Literature DB >> 8824196

Hormone-dependent transactivation by estrogen receptor chimeras that do not interact with hsp90. Evidence for transcriptional repressors.

H S Lee1, J Aumais, J H White.   

Abstract

The ligand-free estrogen receptor (ER), like other steroid receptors, interacts with the 90-kDa heat shock protein hsp90 in vitro. Analysis of the effect of potential ER-hsp90 interactions in vivo on receptor function is complicated by the fact that hsp90 binds to ER domains required for hormone binding and stable DNA binding. ER chimeras were therefore created by replacing the ER DNA binding domain with that of GAL4. In addition, the N-terminal AF-1 domain of the ER was replaced with the strong constitutive activation domain of VP16 to create VP16-GAL-ERs. These chimeras bind DNA in a ligand-independent manner, but, importantly, are ligand-dependent transactivators, unlike VP16-GAL, which displays strong constitutive activity under the same conditions.
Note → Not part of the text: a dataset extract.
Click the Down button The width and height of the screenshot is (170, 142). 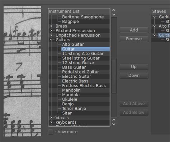click(134, 76)
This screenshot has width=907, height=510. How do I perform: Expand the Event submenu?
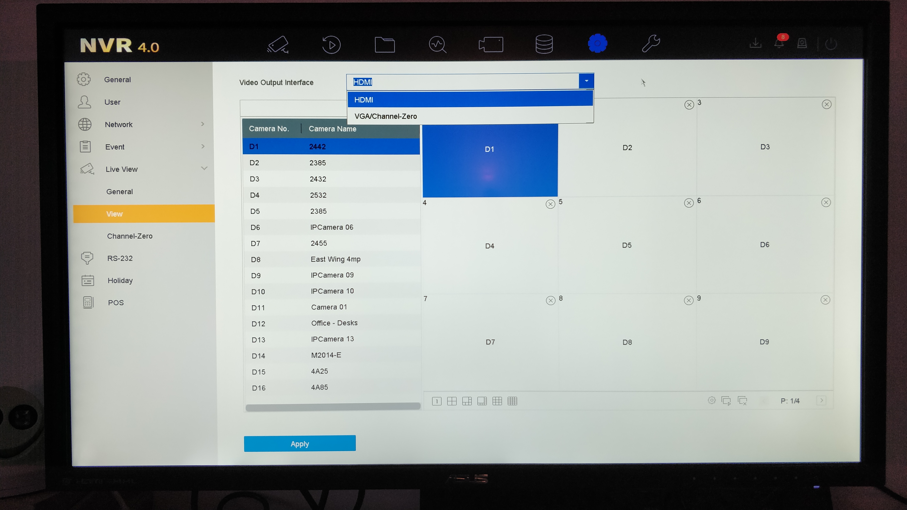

Hormone induces transactivation by VP16-GAL-ERs to levels similar to the constitutive activity of VP16-GAL. Glycerol gradient and coimmunoprecipitation experiments showed that, unlike the wild-type ER, VP16-GAL-ER chimeras do not interact with hsp90. Deletion analyses indicate that a region of the ER, primarily between amino acids 370 and 470, is responsible for repressed transcription. Our results suggest that interaction with hsp90 is not necessary for controlling hormone-dependent transcription by the ER and provide evidence for repressor factors that interact with the N-terminal portion of the receptor's ligand binding domain in the absence of hormone.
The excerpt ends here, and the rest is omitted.